# WHAT NEEDS TO BE DONE:
Repeat precisely the span of lines below that opens with the line containing "Identify the click" and closes with the line containing "[Close] (107, 2559)", both included.

# DATA EXTRACTS:
+ + + +
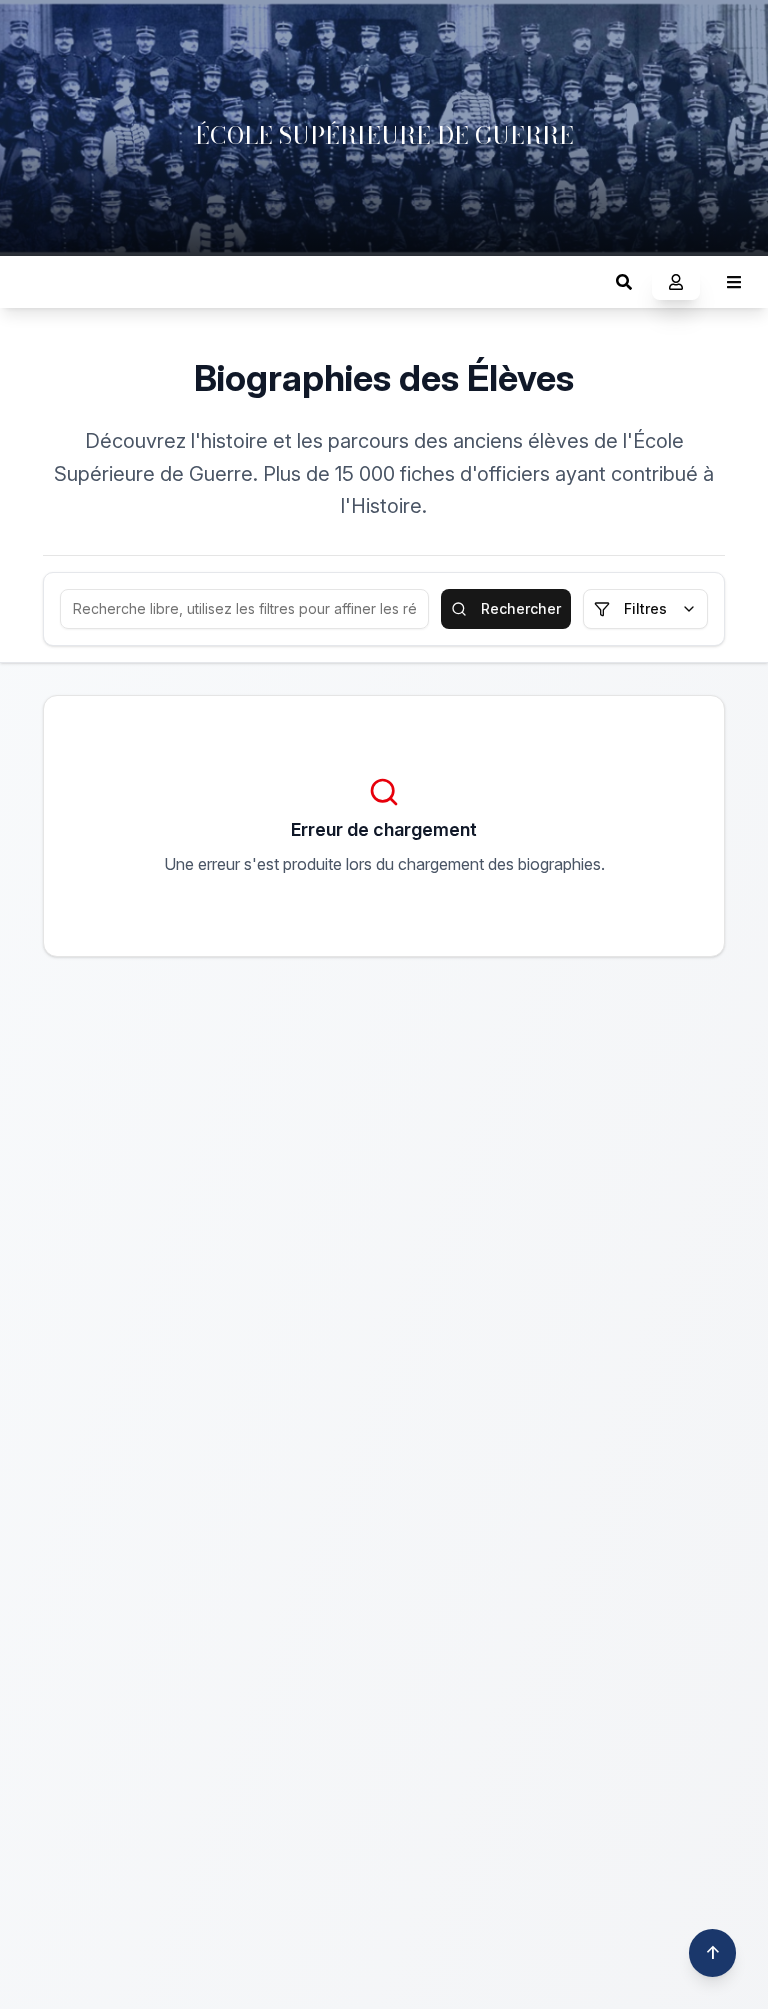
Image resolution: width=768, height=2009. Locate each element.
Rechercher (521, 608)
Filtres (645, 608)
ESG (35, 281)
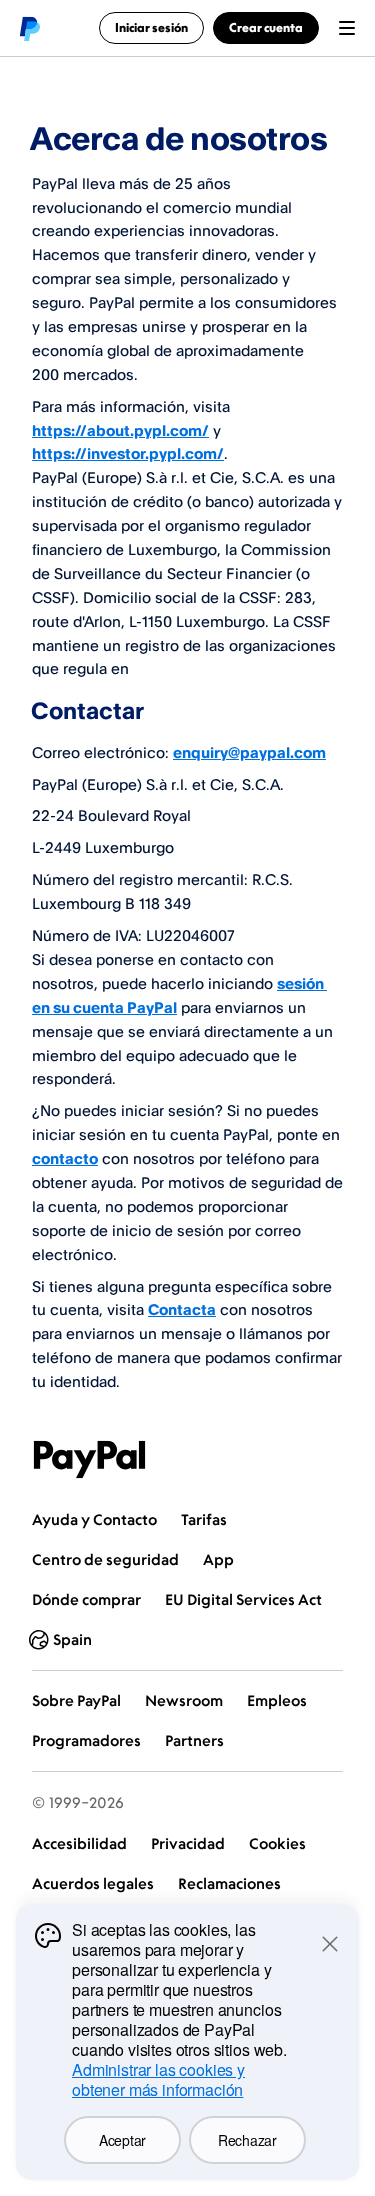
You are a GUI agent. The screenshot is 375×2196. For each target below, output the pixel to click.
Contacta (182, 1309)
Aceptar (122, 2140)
+ + + +
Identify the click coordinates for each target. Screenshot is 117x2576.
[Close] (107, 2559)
+ + + +
# TASK SOLUTION:
Identify the click coordinates for each target. Screenshot is 117x2576.
[Close] (107, 2559)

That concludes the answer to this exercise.